The box of candy canes.

“Wait,” Nick said, pulling back. “Yes I do.”

“Pardon?”

Nick went to the counter and picked up the box of candy canes. “You brought ornaments.”

Haruto smiled. “I did. I’m a genius. And I can do you one better, if you can handle me cutting the wrapping.”

Nick blinked. “Come again?”

“Give me the paper,” Haruto said.

Nick handed him the blue wrapping paper and headed for the tree. He started putting the candy canes on the branches. He’d have to ignore the back of the tree, and Lord knew he’d eat half of them before Boxing Day, but… It could be cool, right?

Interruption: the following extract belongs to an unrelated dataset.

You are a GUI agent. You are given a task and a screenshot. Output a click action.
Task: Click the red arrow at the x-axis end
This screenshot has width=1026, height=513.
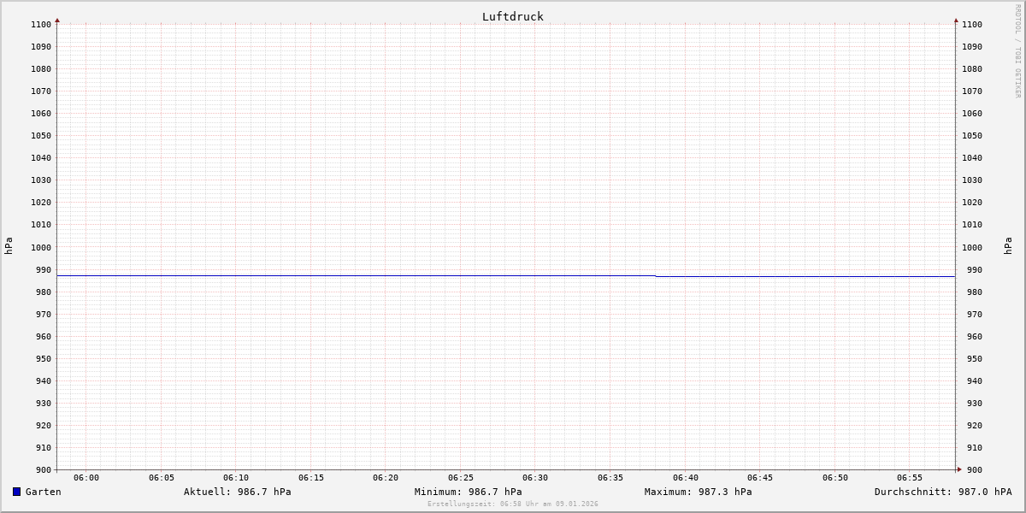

He turned and saw that Haruto had unfolded the paper and then refolded it to make a square, tearing off the excess. He started to fold it, and while Nick was hanging the candy canes, Haruto made him a paper crane.

“Ta-da,” he said.

“I didn’t know you did origami.”

“I so don’t. But I can do cranes. My mother and I folded a thousand paper cranes before she got remarried,” Haruto said.

“Seriously? A thousand?”

“It’s a thing.” Haruto waved it off. “You got a hook or something?”

Nick thought about it for a second and then went to the cupboard under his sink. He came back with a garbage bag twist tie, and Haruto looped it around the neck of the crane, twisting it into a hook.

“Gruesome. It looks like he hung himself,” Nick said when Haruto put it on the tree.

“Pretend it’s a little scarf,” Haruto said. “Besides, homemade gifts have heart.”

They sat on the couch and had another cup of coffee, just looking at the tree. Sparsely decorated with candy canes and a single paper crane, it wasn’t exactly majestic.

Nick snorted. “It’s pretty pathetic, eh?”

Haruto leaned over and bumped shoulders with him. “Next year, I’m sure it’ll be fabulous. Just like us.” Then he sighed. “I have to head home. You okay?”

Nick looked at his sad tree again. It was a good tree, sure, but it was practically bare, the candy canes were so sparse. The paper crane, though, made him smile. It was just so Haruto to do that. Maybe his life was a little bare, too, but…

“I think so,” he said.

“Merry Christmas,” Haruto said.

“Merry Christmas.”

After Haruto left, Nick made himself a box of mac and cheese and went back to his couch. Out the window, he caught sight of a star. It must have stopped snowing. It wasn’t the first star of the evening by any means, but desperate measures and all that.

Nick Wilson made a wish.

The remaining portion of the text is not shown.